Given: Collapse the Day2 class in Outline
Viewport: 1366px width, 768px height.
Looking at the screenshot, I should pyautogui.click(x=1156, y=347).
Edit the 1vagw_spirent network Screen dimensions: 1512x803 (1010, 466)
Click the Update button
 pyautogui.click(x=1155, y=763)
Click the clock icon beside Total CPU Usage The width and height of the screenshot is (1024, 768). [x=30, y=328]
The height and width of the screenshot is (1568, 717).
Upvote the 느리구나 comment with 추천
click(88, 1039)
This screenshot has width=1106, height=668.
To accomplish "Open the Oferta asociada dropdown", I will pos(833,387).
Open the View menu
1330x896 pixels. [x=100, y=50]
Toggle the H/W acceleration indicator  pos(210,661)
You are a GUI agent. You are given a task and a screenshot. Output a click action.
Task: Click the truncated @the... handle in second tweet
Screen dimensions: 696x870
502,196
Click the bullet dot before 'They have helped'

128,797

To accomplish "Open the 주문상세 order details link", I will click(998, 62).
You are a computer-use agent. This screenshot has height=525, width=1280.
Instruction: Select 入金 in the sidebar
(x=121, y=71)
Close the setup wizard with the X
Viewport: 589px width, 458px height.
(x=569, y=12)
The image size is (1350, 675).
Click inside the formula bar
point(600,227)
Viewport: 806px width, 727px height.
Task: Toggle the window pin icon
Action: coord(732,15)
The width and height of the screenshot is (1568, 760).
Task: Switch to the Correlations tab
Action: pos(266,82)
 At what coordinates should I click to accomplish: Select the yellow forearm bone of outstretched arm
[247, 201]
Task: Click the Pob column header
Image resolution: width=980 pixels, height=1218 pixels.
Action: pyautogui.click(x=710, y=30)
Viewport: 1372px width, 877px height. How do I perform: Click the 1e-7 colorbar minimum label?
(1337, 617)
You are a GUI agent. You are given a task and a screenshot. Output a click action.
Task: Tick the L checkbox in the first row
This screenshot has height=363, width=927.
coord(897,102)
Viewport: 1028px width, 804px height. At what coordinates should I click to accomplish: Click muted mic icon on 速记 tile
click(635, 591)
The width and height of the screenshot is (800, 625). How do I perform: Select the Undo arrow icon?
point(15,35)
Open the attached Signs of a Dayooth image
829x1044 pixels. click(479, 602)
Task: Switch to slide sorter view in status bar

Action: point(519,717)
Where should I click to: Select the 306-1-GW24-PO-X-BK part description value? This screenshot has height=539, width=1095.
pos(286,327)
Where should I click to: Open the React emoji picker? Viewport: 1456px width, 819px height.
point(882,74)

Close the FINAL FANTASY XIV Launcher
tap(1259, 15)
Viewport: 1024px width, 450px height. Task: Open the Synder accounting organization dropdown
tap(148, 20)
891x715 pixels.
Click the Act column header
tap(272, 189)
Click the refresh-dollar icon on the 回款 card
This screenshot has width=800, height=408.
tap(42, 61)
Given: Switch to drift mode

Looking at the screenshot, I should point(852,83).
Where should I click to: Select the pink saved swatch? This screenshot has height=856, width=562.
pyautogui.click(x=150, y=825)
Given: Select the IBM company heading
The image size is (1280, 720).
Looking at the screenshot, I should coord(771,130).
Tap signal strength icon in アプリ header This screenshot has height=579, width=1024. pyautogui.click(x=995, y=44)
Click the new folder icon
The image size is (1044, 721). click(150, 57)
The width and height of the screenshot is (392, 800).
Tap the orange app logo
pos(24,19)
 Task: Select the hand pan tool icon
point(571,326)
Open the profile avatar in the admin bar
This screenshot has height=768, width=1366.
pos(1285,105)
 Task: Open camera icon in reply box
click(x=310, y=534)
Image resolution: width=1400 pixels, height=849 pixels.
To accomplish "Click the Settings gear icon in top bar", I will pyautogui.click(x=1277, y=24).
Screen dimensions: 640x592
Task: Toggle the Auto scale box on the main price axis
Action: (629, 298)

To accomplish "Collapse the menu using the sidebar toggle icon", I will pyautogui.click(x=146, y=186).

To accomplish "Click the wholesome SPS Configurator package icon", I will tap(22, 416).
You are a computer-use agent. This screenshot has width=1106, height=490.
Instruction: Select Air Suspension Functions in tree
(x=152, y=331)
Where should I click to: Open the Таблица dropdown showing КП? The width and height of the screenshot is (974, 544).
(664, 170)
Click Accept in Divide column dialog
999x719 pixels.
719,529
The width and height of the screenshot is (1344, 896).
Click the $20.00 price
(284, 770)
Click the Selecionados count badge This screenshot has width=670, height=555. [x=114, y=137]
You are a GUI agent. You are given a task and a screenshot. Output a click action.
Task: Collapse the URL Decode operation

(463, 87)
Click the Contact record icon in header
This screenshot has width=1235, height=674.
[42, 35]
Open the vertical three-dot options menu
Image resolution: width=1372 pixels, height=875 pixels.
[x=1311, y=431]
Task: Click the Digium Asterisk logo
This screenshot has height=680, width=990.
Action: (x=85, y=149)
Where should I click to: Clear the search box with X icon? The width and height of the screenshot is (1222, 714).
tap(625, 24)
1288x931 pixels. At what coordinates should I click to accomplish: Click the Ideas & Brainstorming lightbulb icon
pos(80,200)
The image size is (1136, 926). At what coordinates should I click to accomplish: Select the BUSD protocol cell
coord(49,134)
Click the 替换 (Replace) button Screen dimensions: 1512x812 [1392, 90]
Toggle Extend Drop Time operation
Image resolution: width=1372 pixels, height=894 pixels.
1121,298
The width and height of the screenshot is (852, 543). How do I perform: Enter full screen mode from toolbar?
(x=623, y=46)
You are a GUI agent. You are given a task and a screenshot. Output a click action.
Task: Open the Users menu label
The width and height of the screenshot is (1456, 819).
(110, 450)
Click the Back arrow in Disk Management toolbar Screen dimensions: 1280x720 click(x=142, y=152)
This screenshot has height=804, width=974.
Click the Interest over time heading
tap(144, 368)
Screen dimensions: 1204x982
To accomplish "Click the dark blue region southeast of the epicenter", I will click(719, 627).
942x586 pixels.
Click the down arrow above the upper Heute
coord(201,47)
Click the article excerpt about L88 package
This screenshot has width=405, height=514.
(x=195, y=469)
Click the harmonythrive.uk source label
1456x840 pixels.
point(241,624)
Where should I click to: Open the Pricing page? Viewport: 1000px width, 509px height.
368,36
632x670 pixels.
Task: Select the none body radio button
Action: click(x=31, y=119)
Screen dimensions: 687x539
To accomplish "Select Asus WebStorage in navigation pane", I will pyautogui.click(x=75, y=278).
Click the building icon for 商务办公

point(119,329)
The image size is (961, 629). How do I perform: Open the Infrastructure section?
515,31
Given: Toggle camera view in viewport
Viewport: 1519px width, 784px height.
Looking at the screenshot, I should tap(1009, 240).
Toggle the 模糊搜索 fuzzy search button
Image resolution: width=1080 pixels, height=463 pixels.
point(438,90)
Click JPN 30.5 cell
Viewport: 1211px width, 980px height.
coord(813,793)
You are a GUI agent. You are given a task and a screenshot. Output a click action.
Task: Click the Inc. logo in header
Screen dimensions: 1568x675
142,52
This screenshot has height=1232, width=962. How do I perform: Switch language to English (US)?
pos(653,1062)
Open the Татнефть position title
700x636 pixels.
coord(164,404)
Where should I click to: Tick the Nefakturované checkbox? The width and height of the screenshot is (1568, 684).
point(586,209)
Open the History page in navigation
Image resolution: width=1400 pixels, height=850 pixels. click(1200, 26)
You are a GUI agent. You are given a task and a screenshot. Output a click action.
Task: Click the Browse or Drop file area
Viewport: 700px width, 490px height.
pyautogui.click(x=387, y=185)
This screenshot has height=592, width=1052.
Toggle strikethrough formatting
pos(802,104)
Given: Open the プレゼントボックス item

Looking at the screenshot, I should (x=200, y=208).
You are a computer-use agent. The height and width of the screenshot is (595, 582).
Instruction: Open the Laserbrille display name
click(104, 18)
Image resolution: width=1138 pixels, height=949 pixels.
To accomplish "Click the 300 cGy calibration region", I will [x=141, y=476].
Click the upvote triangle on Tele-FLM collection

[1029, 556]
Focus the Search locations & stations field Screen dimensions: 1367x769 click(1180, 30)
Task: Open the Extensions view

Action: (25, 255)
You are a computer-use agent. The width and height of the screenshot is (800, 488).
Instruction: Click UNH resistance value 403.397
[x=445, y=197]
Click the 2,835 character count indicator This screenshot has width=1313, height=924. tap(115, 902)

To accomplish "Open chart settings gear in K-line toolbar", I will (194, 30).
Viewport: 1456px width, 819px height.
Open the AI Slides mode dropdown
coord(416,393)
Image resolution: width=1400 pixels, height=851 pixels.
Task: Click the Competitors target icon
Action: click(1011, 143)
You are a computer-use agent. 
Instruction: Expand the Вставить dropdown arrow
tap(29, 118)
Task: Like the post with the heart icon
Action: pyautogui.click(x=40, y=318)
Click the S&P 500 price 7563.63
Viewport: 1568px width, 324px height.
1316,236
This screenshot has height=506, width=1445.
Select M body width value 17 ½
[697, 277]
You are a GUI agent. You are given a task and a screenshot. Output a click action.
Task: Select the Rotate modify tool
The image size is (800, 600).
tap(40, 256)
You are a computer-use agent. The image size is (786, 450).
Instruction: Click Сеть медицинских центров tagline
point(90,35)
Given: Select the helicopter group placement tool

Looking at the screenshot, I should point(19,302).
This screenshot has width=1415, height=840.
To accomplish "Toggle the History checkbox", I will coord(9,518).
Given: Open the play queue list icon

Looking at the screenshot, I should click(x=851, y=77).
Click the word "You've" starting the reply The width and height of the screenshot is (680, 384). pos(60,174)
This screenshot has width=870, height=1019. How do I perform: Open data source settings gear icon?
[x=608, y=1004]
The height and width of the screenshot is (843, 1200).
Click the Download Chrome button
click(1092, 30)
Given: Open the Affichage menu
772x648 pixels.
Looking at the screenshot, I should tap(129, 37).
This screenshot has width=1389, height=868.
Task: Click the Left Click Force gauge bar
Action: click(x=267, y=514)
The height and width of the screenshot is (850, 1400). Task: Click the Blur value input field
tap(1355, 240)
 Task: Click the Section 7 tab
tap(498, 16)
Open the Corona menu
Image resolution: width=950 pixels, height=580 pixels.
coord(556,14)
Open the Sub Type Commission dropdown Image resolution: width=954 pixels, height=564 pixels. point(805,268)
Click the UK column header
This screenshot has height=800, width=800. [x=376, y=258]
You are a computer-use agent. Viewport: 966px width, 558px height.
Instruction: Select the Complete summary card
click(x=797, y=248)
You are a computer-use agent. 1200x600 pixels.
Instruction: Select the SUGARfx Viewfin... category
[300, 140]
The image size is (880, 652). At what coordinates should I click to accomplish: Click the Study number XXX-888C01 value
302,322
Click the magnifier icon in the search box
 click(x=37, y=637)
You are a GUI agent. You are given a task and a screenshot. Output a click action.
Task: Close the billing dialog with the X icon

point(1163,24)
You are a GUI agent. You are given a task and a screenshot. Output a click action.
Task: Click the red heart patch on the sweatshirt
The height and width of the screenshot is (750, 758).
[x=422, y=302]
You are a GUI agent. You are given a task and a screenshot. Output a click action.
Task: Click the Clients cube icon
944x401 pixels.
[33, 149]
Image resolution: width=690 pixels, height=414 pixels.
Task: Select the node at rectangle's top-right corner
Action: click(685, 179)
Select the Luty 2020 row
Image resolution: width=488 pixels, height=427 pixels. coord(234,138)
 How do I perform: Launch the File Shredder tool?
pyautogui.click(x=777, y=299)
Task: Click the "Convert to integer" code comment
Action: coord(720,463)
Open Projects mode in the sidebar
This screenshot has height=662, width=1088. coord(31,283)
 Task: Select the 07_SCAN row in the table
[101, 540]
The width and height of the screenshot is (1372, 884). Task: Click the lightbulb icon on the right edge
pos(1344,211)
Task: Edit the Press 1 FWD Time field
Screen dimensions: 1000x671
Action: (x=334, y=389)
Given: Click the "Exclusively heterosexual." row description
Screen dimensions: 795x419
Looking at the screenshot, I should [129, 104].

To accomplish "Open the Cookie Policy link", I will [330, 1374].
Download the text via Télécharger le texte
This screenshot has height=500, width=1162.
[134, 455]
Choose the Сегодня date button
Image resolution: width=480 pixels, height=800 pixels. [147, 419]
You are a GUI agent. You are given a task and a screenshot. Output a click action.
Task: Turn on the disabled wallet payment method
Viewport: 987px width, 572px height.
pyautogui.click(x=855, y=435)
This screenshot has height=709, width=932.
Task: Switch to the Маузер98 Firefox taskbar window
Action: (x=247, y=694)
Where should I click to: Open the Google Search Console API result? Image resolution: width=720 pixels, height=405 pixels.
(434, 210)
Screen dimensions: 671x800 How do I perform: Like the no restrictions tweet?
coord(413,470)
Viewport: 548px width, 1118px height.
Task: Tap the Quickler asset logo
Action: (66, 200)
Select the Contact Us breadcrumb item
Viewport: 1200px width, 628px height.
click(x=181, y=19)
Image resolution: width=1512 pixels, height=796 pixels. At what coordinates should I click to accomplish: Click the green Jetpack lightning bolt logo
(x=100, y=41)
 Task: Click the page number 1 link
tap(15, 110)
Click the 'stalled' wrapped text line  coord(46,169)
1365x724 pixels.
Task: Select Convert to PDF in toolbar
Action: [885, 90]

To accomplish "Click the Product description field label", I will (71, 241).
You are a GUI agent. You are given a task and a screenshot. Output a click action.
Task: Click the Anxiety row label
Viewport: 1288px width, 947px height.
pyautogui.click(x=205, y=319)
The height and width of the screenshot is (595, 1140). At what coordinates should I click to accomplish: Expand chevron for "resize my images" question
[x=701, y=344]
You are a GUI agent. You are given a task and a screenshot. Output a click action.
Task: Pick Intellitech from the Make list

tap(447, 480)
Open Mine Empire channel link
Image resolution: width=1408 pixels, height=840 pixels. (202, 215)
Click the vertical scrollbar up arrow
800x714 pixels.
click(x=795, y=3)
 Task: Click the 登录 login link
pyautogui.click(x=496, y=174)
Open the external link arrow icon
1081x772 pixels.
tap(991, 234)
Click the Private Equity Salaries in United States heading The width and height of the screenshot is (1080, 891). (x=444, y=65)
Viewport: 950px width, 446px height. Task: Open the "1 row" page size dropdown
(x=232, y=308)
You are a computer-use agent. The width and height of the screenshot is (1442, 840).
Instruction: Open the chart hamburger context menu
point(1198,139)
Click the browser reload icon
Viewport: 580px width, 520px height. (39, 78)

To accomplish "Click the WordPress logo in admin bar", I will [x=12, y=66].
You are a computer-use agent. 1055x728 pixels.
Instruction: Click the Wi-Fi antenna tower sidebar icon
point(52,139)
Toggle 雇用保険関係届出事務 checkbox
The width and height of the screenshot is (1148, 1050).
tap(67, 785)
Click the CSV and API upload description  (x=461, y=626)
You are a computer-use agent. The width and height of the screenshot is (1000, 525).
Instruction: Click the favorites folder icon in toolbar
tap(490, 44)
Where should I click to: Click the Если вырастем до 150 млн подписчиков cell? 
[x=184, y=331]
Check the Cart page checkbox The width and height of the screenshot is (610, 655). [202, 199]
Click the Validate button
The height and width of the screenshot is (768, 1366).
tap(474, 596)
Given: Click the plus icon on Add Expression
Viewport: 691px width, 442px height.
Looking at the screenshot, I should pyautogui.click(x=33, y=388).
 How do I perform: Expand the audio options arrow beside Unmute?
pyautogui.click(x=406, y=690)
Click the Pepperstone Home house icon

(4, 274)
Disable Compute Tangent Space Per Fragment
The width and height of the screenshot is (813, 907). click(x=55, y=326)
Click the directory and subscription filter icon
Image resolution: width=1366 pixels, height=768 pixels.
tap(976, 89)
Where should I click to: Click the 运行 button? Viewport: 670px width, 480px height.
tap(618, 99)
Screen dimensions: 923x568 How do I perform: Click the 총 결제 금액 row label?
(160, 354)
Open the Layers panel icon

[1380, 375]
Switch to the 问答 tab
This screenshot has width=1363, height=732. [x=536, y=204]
-----
Search the material above for the string "Edit", and copy every line in which it turns up.

Edit the 1vagw_spirent network Screen dimensions: 1512x803 (1010, 466)
Task: Edit the Press 1 FWD Time field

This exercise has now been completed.